Arsenal's Midfield Relies On Alex Song

LONDON, ENGLAND - AUGUST 16: Alex Song of Arsenal and Medhi Benatia of Udinese battle for the ball during the UEFA Champions League play-off first leg match between Arsenal and Udinese at the Emirates Stadium on August 16, 2011 in London, England. (Photo by Julian Finney/Getty Images)

The were times last season where Alex Song was infuriating. Having started to get forward more regularly, he sometimes left Arsenal's midfield exposed as Jack Wilshere got accustomed to his deeper role and Cesc Fabregas flirted in and out of the side. When all 3 were fit, though, Song saw his best return in goals, and cemented his place as one of Arsenal's key players; indeed, Arsenal won only one Premier League fixture without him, away at Blackpool.  This season, Song has been excellent defensively, while retaining attacking qualities from last season. With the departure of Cesc Fabregas, Song has taken on more of a key role in Arsenal's midfield, especially on the creative side.

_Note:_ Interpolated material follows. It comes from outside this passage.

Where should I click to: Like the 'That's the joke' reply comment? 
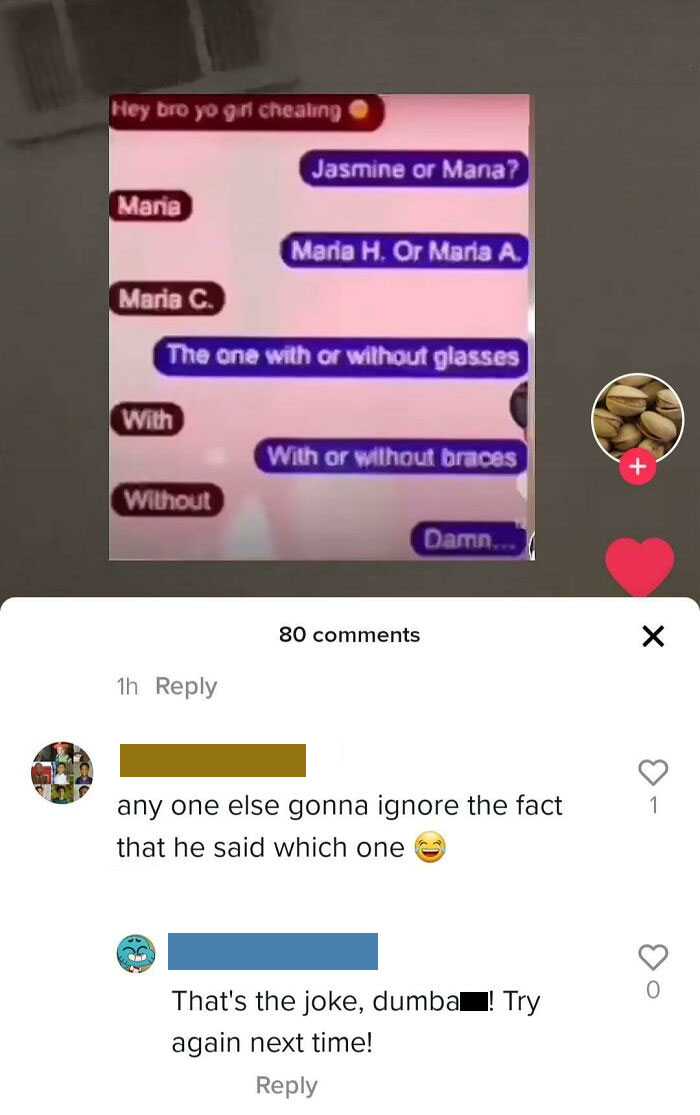click(652, 957)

Fabregas' departure has seen Arsenal's midfield develop a greater fluidity. The formation is slowly starting to resemble the 4-2-3-1 of the last term, with Aaron Ramsey playing the number 10 role. However, the Welshman has not convinced so far, looking uncomfortable when pressed and preferring to stay deep, leaving Robin van Persie isolated at times. That has frustrated the Dutchman, who requires runners from the wings and midfield to take the place of a traditional partnership. These runners let Arsenal take advantage of van Persie's false 9 role, and allows for a greater fluidity in attack, something we've seen so far this season from the wide areas, with Ramsey reluctant to get forward. It was Song who took the initative to get closer to van Persie in the first half, before Ramsey became more dynamic in the second period, after instructions from van Persie and Wenger.

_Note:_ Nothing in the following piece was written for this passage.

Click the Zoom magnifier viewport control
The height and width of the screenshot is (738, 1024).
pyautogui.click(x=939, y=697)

While Song remains the chief defensive midfielder, tying with Thomas Vermaelen and Kieran Gibbs for the most tackles and interceptions per game in the League (I'm ignoring Andre Santos' one Premiership game) and leading the team in tackles in the Champions League (discounting Frimpong's one start), the newfound fluidity in the midfield allows Song to provide more of an attacking thrust, with Arteta and Ramsey dropping deep. Song, so far, has flourished in this role, assisting for Gervinho, making a "hockey assist" for Ramsey and playing key passes for Walcott in particular, among others. He used his allowance to go forward to finish off Arsenal's 3rd, with a sweet finish after switching the ball onto his right foot. While Song was allowed to go forward last year, and did so to good affect, it did somewhat cost Arsenal defensively. Mikel Arteta, though, is a much better defensive player than Cesc Fabregas, and is capable of playing a deep role. Aaron Ramsey is also, like Jack Wilshere, solid defensively, giving Song a stronger base when he goes forward. 

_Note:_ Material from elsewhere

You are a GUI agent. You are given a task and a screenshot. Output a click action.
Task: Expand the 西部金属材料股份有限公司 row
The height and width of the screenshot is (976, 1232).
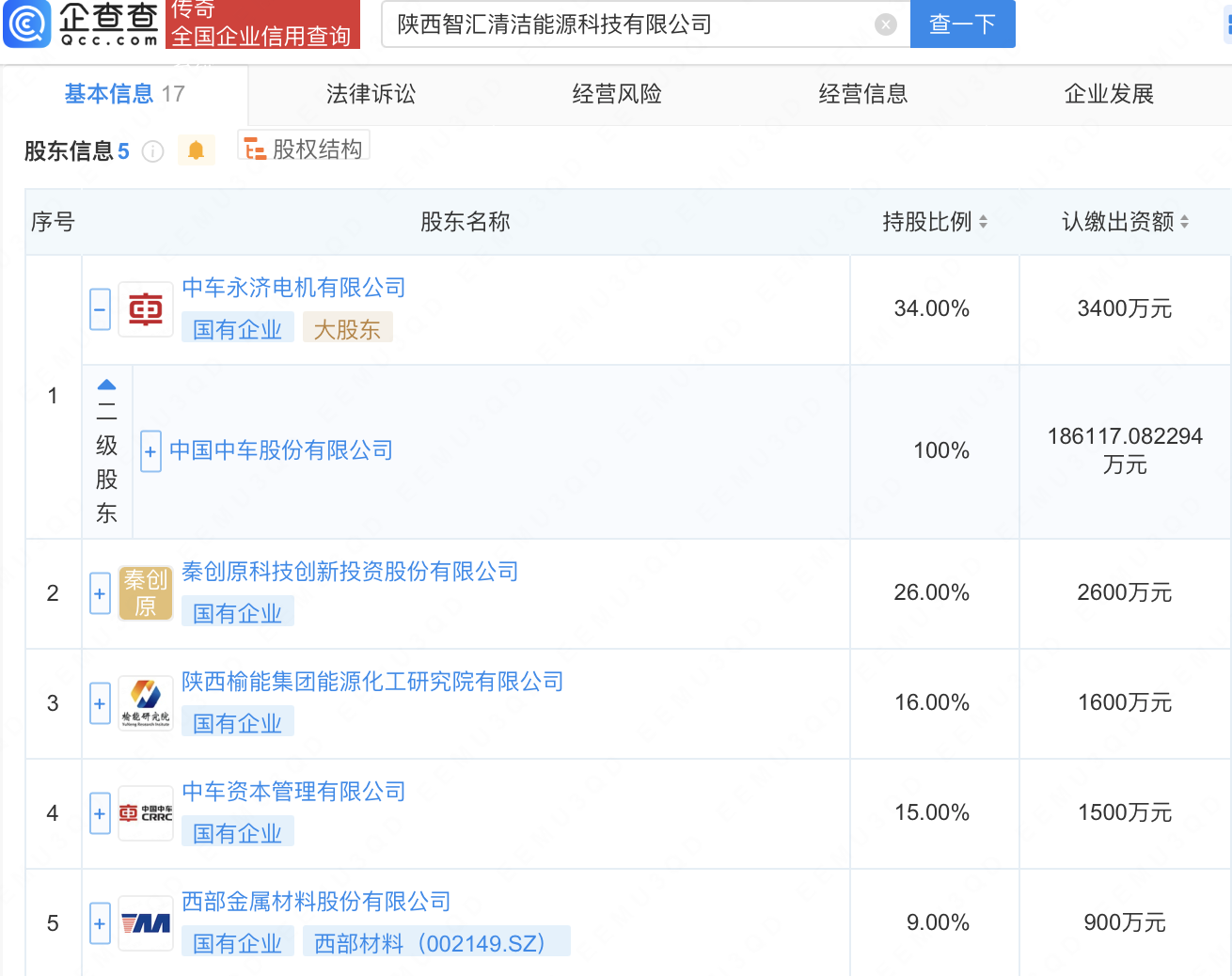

Arsenal's key problem heading into this season was to replace Cesc Fabregas. Like with the 2002 Oakland A's and Jason Giambi, it is impossible to replace Fabregas with one player; that player just isn't available right now. Instead, Arsenal must replace Fabregas in the aggregate: his ability to keep possession, his chance creation, intricacy, and range of passing. Arteta can replace Fabregas' range of passing and ability to keep possession, and with Arsenal adopting a somewhat more direct approach, his spread of play to wide areas will be important. The problem that Arsenal have faced against Newcastle, Liverpool and Spurs is that without Cesc Fabregas, they can't break down a side that cuts off their wide players. The quick tippy-tappy play around the box of seasons gone by occurs rarely now, because Arsenal lack the intricacy of Fabregas. That has been helped in other matches, though, by Song, who's passing has become more adventurous, as seen by his passing against Bolton this season and last, and by his improvement in throughballs per game, which have gone up from .2 to 1. 

 by Guardian Chalkboards

Without Alex Song, Arsenal's midfield loses some of the new found fluidity, as well as a key attacking force. While Francis Coquelin and Emmanuel Frimpong can replace him fairly well on the defensive side of things, neither yet have his passing ability. Coquelin's assured performances this campaign have shown that he perhaps replace Song's excellent on both sides of the ball, but, even more so than last year, when Arsenal won only one Premier League game without him, Arsenal rely on Alex Song. The "Cesc role" is no longer in existence because of the loss of Fabregas; without it, Alex Song may fulfill his true potential.